Big sale events: the importance of post-Christmas sales

Christmas is here; there’s no getting away from it. The Coca Cola truck has graced our TV screens, Greggs have released their festive bake and Mariah Carey will be bellowing out those well-known lyrics and Michael Bublé will be lining up his re-appearance.

While we take advantage of Black Friday deals and finish our Christmas shopping, with November 26th (Cyber Monday) being the year’s biggest day for online retail sales, have you ever thought about how important post-Christmas sales are to industries?

Here, with car dealers, Lookers, we take a look:

Boxing day sales

Last year, the post-Christmas sales of £11 billion made December Britain’s biggest spending month to date. Bargain hunters have a field day on Boxing Day, with certain prices cut by up to 92%. This firm favourite in the shopping calendar is used by retailers as a way to clear their old stock, and shoppers have now made these sales a tradition.
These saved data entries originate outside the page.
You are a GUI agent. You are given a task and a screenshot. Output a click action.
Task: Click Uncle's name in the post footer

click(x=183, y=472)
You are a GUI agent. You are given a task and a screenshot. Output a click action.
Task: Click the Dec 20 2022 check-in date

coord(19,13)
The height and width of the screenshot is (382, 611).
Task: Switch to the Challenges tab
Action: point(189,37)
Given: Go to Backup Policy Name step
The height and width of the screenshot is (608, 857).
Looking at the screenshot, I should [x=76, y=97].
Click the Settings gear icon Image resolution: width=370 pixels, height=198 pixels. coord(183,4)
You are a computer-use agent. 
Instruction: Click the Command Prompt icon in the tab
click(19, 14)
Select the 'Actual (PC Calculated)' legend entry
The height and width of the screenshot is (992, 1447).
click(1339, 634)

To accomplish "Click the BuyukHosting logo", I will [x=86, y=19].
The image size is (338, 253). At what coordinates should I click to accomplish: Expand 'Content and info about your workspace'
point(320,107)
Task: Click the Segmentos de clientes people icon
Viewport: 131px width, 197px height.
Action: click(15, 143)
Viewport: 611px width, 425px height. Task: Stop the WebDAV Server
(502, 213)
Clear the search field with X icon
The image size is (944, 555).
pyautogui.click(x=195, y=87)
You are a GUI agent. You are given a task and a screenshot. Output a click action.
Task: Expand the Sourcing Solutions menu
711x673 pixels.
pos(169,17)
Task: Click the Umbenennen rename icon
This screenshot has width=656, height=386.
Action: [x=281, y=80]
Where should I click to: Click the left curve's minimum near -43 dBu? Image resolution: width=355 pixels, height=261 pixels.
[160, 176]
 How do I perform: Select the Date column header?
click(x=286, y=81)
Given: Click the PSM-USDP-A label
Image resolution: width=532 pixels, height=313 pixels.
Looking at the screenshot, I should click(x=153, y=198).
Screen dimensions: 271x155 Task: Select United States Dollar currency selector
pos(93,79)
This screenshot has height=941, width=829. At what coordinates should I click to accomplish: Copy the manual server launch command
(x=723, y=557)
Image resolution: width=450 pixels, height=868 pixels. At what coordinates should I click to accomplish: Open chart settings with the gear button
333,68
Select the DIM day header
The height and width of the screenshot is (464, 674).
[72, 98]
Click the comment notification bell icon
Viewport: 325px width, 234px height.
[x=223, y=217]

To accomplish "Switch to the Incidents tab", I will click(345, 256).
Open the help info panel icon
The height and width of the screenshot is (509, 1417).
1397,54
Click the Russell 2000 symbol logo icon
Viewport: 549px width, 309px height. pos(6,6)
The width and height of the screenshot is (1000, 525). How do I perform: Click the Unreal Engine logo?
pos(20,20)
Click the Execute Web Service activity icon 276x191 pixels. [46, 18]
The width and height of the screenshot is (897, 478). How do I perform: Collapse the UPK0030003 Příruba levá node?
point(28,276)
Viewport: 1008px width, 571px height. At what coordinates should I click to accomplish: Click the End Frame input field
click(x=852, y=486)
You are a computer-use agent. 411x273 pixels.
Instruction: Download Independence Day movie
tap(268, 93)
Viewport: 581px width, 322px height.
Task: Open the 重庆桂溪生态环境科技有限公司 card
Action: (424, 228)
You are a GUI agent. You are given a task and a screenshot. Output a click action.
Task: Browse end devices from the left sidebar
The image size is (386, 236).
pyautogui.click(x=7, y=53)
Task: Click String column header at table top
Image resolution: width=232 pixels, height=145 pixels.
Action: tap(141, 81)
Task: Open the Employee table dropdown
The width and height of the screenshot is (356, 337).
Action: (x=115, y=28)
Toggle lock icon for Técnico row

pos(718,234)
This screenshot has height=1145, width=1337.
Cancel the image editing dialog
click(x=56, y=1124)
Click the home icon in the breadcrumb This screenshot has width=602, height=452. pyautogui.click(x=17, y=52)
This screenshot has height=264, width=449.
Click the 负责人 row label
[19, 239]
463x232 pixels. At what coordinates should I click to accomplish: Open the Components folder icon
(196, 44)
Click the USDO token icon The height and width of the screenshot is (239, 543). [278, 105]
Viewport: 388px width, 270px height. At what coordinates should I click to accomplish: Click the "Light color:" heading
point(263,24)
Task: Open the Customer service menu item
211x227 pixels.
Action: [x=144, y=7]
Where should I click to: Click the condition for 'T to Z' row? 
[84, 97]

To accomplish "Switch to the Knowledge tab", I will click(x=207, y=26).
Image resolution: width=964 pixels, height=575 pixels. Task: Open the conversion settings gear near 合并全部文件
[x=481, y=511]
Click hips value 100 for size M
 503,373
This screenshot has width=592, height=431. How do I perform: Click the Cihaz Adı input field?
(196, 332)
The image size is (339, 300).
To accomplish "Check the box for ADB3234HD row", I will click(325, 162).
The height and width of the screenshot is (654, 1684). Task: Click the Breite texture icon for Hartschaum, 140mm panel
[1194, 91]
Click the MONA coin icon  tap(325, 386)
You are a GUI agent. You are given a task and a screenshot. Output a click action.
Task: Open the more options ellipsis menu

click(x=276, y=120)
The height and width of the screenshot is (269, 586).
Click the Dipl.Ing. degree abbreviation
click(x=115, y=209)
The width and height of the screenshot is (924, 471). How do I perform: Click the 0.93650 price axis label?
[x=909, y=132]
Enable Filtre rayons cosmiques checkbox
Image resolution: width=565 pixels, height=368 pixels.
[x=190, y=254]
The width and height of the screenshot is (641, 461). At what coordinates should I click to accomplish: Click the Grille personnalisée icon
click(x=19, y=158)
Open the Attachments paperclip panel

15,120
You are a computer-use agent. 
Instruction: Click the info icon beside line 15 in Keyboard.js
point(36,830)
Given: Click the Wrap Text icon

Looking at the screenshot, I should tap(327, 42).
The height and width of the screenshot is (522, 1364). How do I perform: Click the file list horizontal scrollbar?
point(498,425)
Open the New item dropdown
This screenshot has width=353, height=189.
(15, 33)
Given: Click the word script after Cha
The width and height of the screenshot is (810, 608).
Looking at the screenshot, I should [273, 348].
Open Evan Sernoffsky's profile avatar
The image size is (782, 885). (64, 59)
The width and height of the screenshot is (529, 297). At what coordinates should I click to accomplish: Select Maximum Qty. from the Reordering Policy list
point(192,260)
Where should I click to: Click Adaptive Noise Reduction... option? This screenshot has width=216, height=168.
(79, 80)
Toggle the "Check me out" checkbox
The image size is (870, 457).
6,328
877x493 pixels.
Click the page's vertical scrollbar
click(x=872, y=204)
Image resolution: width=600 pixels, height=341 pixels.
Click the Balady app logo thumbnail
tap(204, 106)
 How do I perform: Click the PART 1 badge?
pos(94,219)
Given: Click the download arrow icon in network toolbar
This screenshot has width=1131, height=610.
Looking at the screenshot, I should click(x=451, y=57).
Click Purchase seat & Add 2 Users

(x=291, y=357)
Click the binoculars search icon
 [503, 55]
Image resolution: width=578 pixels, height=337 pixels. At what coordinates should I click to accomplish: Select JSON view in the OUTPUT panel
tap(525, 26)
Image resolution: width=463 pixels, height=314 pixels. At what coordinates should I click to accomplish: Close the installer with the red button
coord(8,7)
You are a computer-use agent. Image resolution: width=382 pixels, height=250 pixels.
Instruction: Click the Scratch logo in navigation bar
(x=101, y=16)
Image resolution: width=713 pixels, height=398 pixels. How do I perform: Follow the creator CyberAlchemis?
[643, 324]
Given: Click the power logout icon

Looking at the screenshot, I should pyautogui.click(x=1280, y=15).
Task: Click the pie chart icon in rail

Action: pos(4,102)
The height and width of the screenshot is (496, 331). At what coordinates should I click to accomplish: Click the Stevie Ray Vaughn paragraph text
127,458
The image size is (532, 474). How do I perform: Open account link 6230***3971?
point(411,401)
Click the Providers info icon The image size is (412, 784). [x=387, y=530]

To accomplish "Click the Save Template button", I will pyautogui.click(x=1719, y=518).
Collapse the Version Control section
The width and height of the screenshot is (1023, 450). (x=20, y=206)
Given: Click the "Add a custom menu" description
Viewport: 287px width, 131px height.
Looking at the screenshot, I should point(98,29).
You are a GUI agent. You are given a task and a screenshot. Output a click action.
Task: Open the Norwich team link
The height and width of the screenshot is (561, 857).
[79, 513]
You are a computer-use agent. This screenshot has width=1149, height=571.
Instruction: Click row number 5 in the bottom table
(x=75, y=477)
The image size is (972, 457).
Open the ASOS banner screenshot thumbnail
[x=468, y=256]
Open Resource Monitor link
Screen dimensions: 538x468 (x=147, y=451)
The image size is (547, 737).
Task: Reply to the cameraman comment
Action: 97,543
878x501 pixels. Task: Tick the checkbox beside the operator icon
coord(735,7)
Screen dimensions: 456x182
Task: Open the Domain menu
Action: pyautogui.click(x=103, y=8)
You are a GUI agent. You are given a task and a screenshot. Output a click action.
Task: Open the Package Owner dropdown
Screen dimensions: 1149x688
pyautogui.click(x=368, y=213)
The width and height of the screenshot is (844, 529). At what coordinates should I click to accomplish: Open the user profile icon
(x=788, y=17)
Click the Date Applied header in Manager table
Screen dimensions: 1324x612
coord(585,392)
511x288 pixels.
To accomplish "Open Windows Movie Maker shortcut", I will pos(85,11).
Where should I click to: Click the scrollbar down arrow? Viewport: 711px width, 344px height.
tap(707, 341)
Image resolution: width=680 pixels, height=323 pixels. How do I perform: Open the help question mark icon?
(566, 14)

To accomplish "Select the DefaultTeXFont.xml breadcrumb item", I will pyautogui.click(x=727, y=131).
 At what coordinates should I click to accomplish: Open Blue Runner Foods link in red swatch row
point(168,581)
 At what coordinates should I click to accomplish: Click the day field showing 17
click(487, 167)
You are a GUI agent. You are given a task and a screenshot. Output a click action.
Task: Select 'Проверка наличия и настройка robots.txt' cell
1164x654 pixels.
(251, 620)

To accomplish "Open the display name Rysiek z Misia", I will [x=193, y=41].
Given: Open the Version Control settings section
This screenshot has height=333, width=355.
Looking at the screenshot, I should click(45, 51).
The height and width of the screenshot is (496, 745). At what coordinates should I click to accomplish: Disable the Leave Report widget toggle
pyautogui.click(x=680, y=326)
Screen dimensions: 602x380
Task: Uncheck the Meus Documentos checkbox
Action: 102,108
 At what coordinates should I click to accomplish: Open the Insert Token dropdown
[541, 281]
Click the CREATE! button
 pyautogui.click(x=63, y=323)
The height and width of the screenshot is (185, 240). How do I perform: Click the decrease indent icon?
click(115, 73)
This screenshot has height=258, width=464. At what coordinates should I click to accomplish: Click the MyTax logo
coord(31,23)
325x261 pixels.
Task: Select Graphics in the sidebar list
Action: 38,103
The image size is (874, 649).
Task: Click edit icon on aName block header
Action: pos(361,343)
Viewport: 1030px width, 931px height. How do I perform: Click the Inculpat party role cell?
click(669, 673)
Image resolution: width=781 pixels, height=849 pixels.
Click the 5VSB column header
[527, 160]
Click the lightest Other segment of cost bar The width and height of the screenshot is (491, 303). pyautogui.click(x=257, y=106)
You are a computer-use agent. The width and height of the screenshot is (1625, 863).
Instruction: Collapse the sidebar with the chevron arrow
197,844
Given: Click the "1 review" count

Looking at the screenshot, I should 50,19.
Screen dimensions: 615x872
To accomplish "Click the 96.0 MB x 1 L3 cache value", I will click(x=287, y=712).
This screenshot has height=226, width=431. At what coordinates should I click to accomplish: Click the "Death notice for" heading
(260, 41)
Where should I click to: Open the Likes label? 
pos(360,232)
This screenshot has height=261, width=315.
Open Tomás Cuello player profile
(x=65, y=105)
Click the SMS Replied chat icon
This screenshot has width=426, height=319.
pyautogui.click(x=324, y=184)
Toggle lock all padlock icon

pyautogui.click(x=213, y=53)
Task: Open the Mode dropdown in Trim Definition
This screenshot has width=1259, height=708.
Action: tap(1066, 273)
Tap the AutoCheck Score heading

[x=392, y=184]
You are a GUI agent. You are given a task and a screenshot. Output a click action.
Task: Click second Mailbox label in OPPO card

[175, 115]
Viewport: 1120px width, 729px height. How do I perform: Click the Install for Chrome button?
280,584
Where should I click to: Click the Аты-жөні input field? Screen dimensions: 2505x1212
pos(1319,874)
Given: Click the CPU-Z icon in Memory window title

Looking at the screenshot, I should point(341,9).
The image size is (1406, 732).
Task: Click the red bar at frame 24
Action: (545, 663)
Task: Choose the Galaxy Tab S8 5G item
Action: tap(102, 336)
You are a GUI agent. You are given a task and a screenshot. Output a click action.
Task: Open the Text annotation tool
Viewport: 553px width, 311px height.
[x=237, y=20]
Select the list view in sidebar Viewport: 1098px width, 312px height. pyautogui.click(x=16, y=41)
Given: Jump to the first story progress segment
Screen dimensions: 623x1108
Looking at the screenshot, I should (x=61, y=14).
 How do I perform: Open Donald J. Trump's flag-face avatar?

Last year saw over 23 million shoppers hunt for deals on Boxing Day.

The New West End Company predicted that more than £50m would have been spent on London’s West End on 26th December 2017, with sales across the country totalling over £4.5 billion. This dwarfed the Black Friday figures of £1.67 billion, with companies such as Next placing a lot of emphasis on this day. They resist the urge to follow suit and don’t reduce their products for a sale until Boxing Day, bringing crowds flocking to their stores the day after Christmas.

While, in the past, retailers have expected queues outside their high street stores, nowadays, an online presence is possibly more significant. Last year’s high street sales were down by 4.5% compared to the previous year. Hardware and technology stores were hit the hardest, according to reports. But those companies with a strong online presence, can sweep up sales and really enhance their profit margins.

January sales

Blue Monday – officially the most depressing day of the year – typically falls on the third Monday in January, according to Cliff Arnall, a life coach and happiness consultant. For retailers and local shops, sales may dwindle in the early months of the year following the Christmas holiday shopping hangover. However, businesses have the chance to really cash in during January.

One industry that benefits from January sales is the fitness sector. The most common New Year’s resolutions are to eat better, exercise more and spend less money. This is where fitness establishments can gain, by offering impressive January sales to entice new customers to sign up.

Dealerships selling new cars can also benefit from offering sales in January. While deals must entice potential buyers to spend, it can help clear stock before the looming plate change in March. Dealers make the most money if they sell a new model, so it makes sense for them to clear potentially ‘old’ stock before the new registrations and models hit the forecourt.

How to beat the competition

Organisation is key. Post-Christmas sales can allow you to start afresh when your new cargo comes and this is why post-Christmas sales, such as Boxing Day sales and January sales, are important.

But, how can you stand out from the crowd? Fashion retailer ASOS were praised in January for offering speedier deliveries and the ‘try before you buy’ offer, in which customers could order items but only pay once they had chosen those they wished to keep. This gave them the edge over their competitors, especially during a time of the year in which many of the public would be watching their finances.

It’s important that businesses don’t overlook the importance of post-Christmas sales. They can be crucial for profit margins and old stock clearances. However, it’s important to correctly plan any sales to make sure you fully benefit from the opportunity that’s presented. Of course, pre-Christmas will take the focus in most marketing plans, but you’d be wrong to ignore the post-Christmas market.